ROANOKE COUNTY, Va. – Gilbert, a 2-year-old bluetick coonhound, has fit right into the Barr family ever since they adopted him in September.

However, Gilbert’s dad, Matt Barr, says the gentle, 90-pound giant has a mischievous side.

“I’ll tell you, Gilbert is a counter-surfer," Matt said. “He’s knocked off a few things on the counter before. He knocked off a glass canister full of flour and that exploded. That was an interesting cleanup. He likes candy, he likes snacks, so there tends to be messes from time to time.”

Wednesday morning, Matt was at work, his 6-year-old daughter Bebe was at school and his wife Rebecca had just left the house to run some errands. Suddenly, he got notifications on his cell phone from his Google Nest smoke detector.

“I didn’t think much of it because they’re a little sensitive and I thought my wife was home, you know, cooking," Matt said.

He kept getting notifications that smoke had been detected in the house, so he called his wife and realized no one, except Gilbert, was home.

Rebecca called 911 and rushed back to their house on Sullivan Lane, arriving around the same time as Roanoke County Fire and Rescue crews. They got Gilbert outside safely and discovered what had happened.

“Gilbert here, he had hopped up and got his front paws on our stovetop, a gas stovetop, and was able to ignite one of the burners and it burned long enough and there was a wooden knife block close enough to the top of the stove and it eventually caught fire," Matt said.

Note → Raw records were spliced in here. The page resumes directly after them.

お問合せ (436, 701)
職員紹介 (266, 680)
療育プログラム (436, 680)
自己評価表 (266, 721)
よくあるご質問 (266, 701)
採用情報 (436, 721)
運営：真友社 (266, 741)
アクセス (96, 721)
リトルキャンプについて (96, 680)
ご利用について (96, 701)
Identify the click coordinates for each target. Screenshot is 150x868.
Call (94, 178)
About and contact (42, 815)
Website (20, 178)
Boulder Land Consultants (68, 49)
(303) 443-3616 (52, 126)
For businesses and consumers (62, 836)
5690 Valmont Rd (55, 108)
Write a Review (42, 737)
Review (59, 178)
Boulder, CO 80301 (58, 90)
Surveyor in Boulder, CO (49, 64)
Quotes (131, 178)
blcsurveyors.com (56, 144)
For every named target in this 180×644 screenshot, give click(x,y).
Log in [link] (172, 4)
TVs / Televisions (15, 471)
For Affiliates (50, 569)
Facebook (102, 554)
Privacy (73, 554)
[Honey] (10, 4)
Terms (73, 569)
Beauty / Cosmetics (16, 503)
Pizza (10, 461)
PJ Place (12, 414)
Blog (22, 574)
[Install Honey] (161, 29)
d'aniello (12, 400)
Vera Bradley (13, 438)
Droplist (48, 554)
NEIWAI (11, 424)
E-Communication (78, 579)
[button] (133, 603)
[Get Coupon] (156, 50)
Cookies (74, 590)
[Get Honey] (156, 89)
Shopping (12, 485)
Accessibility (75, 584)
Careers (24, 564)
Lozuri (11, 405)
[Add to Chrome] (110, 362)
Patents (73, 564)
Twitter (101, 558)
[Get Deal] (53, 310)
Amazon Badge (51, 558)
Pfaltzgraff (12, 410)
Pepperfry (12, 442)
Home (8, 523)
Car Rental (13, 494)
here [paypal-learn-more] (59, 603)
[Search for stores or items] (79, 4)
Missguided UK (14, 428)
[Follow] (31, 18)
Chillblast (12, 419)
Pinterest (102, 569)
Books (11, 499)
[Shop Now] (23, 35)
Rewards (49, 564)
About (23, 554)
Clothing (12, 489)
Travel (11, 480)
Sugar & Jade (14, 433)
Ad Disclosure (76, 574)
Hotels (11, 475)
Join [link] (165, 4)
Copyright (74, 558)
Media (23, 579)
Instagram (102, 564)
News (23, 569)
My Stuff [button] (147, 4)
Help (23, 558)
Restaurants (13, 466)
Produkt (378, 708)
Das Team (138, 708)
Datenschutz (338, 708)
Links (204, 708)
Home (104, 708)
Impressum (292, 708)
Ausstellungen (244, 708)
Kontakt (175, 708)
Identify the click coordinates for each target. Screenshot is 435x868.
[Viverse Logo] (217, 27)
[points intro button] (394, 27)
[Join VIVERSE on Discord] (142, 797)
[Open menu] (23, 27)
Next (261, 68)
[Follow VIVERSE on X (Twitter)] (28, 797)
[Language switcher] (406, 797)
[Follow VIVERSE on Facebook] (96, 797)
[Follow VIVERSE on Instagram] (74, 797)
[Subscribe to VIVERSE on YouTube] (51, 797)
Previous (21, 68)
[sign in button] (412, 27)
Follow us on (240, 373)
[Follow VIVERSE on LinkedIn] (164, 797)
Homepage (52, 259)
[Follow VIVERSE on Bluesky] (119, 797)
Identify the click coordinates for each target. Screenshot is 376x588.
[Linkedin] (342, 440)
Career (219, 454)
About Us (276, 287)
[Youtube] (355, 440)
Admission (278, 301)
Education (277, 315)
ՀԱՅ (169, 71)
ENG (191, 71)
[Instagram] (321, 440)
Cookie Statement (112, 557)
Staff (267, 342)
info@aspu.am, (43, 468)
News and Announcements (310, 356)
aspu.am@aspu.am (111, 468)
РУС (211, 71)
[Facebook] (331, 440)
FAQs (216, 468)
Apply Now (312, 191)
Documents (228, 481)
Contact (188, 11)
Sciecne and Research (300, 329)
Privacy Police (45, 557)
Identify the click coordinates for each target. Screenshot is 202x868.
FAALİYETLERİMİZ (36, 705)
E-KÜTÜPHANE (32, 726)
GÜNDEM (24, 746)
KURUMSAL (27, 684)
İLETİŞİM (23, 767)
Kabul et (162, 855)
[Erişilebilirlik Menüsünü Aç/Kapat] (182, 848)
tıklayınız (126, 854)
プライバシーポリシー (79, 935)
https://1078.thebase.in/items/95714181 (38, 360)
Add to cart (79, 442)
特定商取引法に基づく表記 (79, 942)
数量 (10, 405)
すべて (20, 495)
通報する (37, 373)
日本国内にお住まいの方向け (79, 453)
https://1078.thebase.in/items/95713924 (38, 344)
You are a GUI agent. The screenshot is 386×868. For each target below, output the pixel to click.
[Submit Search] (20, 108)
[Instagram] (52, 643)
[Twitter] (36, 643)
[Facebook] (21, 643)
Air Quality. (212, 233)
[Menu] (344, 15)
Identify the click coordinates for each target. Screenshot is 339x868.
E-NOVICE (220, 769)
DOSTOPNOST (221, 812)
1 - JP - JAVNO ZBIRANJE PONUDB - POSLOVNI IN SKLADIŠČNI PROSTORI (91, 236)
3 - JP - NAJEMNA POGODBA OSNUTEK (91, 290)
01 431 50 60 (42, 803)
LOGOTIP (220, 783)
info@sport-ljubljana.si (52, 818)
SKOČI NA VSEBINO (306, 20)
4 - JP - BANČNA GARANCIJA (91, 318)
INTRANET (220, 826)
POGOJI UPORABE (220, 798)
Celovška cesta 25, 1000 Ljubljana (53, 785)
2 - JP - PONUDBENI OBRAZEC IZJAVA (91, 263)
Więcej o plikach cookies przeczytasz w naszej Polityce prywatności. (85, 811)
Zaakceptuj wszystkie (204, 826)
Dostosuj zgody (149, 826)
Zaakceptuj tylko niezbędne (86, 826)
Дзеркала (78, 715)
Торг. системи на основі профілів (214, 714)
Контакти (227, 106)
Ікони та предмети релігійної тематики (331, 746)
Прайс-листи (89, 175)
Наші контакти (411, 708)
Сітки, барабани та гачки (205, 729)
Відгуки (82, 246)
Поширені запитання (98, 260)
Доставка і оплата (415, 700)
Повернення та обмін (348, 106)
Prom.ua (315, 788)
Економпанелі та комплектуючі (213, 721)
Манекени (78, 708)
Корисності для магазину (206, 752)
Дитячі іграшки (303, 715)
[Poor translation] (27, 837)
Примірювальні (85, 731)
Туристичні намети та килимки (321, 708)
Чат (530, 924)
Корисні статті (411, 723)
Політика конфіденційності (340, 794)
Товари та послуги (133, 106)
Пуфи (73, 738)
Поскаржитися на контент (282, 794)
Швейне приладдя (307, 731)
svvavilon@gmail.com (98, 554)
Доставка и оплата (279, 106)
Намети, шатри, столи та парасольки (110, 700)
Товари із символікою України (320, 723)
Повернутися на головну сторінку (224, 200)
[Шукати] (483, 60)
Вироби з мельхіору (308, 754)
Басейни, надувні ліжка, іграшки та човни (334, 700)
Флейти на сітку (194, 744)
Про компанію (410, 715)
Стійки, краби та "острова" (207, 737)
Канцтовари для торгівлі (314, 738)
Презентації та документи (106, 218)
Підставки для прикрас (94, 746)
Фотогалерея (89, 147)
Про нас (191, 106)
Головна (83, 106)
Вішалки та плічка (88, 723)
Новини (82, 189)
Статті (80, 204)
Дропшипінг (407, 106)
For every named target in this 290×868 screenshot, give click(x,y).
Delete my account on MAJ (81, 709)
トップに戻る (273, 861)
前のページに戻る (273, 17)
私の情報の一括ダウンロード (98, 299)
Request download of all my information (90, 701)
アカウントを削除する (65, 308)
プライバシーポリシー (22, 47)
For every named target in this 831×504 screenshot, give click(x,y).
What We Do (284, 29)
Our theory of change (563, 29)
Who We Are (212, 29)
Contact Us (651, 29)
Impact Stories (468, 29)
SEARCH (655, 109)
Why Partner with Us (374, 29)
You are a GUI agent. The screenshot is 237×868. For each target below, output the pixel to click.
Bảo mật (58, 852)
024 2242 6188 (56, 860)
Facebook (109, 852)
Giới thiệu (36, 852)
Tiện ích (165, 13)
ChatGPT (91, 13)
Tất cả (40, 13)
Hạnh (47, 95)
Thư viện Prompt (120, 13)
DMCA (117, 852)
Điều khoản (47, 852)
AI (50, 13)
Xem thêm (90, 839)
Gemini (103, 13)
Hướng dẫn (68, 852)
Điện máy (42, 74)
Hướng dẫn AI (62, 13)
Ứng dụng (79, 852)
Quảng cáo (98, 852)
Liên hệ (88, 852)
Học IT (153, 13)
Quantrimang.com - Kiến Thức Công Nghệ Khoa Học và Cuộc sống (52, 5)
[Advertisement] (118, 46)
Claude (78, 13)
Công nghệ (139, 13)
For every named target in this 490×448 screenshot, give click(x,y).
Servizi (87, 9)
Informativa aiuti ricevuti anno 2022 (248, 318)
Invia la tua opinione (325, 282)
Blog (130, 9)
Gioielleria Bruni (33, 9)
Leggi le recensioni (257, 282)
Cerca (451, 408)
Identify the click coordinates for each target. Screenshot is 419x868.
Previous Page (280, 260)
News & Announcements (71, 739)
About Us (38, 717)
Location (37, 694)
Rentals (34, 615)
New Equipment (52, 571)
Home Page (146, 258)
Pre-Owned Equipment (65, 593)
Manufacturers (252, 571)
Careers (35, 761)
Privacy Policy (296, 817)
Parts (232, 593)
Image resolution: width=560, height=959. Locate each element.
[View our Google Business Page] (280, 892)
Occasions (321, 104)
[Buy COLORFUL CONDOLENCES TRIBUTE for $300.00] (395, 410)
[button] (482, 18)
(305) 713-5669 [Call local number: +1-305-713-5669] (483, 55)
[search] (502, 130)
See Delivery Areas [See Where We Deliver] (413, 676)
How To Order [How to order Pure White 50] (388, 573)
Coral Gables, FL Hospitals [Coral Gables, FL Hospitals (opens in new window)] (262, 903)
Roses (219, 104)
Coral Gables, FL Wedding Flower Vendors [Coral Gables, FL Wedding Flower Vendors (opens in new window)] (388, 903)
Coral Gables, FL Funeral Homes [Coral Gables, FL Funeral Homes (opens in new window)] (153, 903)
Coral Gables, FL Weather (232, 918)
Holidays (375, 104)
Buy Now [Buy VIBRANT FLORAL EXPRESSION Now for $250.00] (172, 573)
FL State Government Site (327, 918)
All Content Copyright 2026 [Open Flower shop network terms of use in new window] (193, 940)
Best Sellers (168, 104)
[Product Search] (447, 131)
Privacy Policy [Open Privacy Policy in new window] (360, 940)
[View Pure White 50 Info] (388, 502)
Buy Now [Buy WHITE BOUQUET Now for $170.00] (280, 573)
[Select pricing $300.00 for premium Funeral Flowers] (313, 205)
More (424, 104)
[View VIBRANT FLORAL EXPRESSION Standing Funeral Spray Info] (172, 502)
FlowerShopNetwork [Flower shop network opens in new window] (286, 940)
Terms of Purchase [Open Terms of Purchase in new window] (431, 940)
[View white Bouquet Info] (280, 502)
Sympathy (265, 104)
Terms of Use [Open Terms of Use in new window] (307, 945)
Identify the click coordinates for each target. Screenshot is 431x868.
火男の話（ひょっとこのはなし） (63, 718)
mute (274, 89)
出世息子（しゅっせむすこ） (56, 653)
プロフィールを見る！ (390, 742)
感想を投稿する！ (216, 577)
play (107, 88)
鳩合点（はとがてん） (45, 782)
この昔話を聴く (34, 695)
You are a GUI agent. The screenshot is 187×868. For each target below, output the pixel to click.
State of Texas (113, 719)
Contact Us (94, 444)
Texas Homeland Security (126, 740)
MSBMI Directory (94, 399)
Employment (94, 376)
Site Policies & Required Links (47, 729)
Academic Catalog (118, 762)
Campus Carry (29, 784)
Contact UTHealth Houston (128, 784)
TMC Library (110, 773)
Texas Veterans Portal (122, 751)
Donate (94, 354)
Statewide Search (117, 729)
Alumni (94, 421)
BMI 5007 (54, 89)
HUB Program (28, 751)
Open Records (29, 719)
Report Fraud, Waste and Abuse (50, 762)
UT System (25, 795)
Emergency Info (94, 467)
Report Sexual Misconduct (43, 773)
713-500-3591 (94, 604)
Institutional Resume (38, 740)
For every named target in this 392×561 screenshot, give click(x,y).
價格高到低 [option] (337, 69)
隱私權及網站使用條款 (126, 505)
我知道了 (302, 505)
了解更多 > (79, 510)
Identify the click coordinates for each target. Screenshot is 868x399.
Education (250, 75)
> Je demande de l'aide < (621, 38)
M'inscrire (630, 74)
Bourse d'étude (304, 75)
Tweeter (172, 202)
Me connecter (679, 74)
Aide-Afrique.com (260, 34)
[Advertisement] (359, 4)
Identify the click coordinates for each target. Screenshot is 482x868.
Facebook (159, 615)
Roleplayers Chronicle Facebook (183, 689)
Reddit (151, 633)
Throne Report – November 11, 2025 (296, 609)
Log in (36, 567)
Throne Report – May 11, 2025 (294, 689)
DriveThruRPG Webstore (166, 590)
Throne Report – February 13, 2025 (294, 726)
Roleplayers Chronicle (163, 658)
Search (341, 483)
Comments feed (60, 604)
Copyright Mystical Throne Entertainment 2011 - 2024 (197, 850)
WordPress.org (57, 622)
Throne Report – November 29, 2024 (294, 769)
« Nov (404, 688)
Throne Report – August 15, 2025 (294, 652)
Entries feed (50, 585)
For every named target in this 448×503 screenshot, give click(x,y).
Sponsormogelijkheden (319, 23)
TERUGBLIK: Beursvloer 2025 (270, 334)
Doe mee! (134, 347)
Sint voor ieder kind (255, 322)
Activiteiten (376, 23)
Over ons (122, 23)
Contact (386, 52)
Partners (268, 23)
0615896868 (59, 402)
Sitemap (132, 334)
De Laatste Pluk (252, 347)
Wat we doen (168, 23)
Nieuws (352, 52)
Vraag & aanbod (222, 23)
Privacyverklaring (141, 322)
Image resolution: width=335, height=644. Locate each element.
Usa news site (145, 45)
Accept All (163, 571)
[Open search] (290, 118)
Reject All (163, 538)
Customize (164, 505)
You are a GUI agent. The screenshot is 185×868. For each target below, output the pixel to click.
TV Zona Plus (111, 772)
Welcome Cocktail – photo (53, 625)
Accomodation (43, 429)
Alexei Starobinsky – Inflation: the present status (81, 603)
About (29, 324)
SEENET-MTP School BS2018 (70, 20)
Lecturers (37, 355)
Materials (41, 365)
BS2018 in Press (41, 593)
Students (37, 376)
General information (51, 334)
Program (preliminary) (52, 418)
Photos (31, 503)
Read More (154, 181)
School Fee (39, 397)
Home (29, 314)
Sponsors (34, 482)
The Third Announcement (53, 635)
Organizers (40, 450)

Roanoke County Community Outreach Coordinator Brian Clingenpeel said that without that smart technology, the house likely would have been severely damaged and Gilbert would have been in danger, too.

“Certainly, at the bare minimum, everybody needs to have working smoke alarms in their home,” Clingenpeel said. “If you’re fortunate enough then to add some smart technology to your smoke alarms or to get an upgrade of some sort so that it notifies you even when you’re not at home, then that’s fantastic."

The Barr’s house still smells smoky and even though Gilbert’s caused a bit of grief, the family said they’re just relieved knowing Gilbert—and their home—are safe.

“He’s a really good boy. We love him to death. He’s been a great addition," Barr said. "We’ll give him a pass.”

Clingenpeel said everyone needs to have working smoke detectors in their homes, check them once a month to make sure they’re functioning, replace their batteries at least once a year, and replace the smoke detectors with new ones every ten years.